= About this exercise =
Retype each record exactly; no pictures.

*** Stored data Section Begins ***

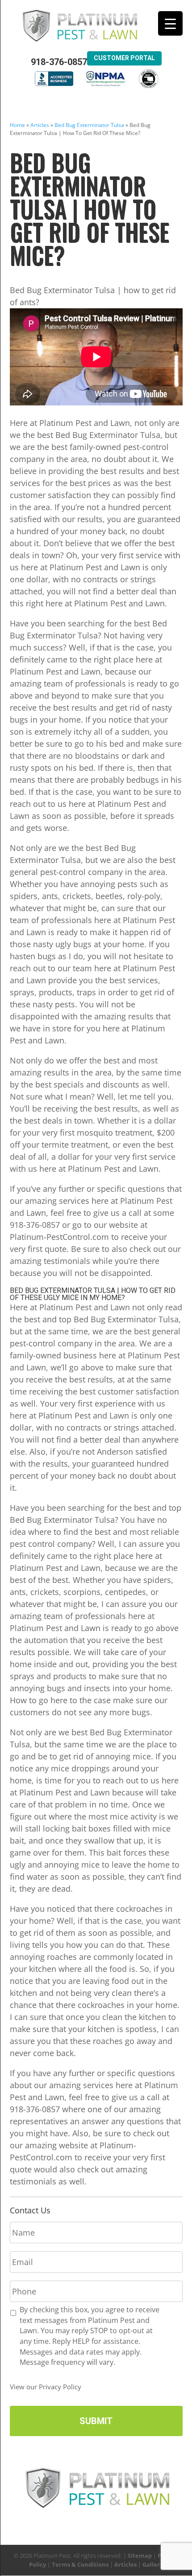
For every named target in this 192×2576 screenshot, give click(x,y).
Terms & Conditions (80, 2564)
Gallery (152, 2564)
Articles (39, 125)
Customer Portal (124, 57)
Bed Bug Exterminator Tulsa (89, 125)
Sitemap (140, 2555)
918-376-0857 (59, 62)
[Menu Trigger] (170, 23)
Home (17, 125)
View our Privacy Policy (45, 2386)
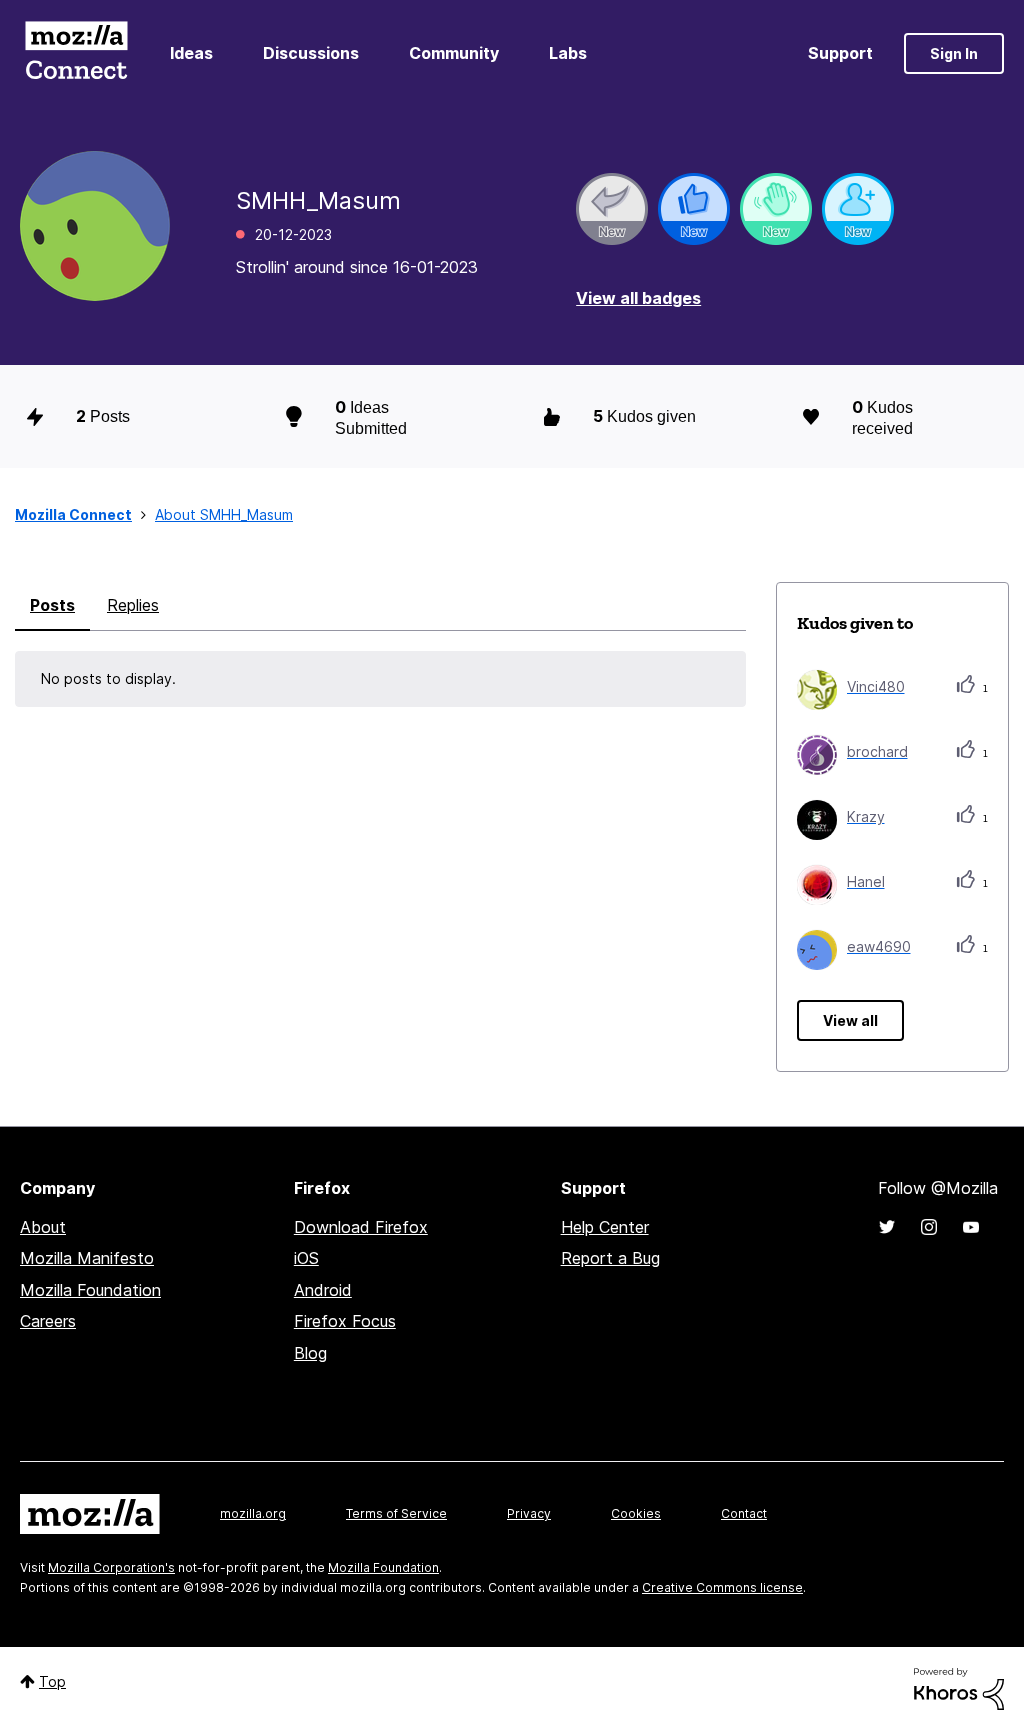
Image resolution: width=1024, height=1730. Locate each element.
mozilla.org (253, 1513)
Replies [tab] (133, 605)
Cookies (636, 1513)
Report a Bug (610, 1258)
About (43, 1227)
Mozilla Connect (76, 53)
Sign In (954, 53)
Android (323, 1290)
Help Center (605, 1227)
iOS (306, 1258)
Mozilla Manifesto (87, 1258)
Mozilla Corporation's (111, 1567)
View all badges (638, 298)
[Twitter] (887, 1227)
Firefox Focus (345, 1321)
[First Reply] (612, 209)
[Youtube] (971, 1227)
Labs (568, 53)
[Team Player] (694, 209)
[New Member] (858, 209)
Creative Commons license (722, 1587)
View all (850, 1020)
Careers (48, 1321)
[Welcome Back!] (776, 209)
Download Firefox (361, 1227)
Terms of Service (396, 1513)
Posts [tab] (52, 605)
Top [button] (52, 1681)
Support (840, 53)
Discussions (311, 53)
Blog (310, 1353)
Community (454, 53)
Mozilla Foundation (90, 1290)
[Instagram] (929, 1227)
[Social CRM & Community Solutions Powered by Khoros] (959, 1687)
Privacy (529, 1513)
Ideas (191, 53)
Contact (744, 1513)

*** Stored data Section Ends ***

= Answer below =
For every named target in this 192×2576 screenshot, give click(x,y).
Terms & Conditions (80, 2564)
Gallery (152, 2564)
Articles (39, 125)
Customer Portal (124, 57)
Bed Bug Exterminator Tulsa (89, 125)
Sitemap (140, 2555)
918-376-0857 (59, 62)
[Menu Trigger] (170, 23)
Home (17, 125)
View our Privacy Policy (45, 2386)
Image resolution: width=1024, height=1730. Locate each element.
mozilla.org (253, 1513)
Replies [tab] (133, 605)
Cookies (636, 1513)
Report a Bug (610, 1258)
About (43, 1227)
Mozilla Connect (76, 53)
Sign In (954, 53)
Android (323, 1290)
Help Center (605, 1227)
iOS (306, 1258)
Mozilla Manifesto (87, 1258)
Mozilla Corporation's (111, 1567)
View all badges (638, 298)
[Twitter] (887, 1227)
Firefox Focus (345, 1321)
[First Reply] (612, 209)
[Youtube] (971, 1227)
Labs (568, 53)
[Team Player] (694, 209)
[New Member] (858, 209)
Creative Commons license (722, 1587)
View all (850, 1020)
Careers (48, 1321)
[Welcome Back!] (776, 209)
Download Firefox (361, 1227)
Terms of Service (396, 1513)
Posts [tab] (52, 605)
Top [button] (52, 1681)
Support (840, 53)
Discussions (311, 53)
Blog (310, 1353)
Community (454, 53)
Mozilla Foundation (90, 1290)
[Instagram] (929, 1227)
[Social CRM & Community Solutions Powered by Khoros] (959, 1687)
Privacy (529, 1513)
Ideas (191, 53)
Contact (744, 1513)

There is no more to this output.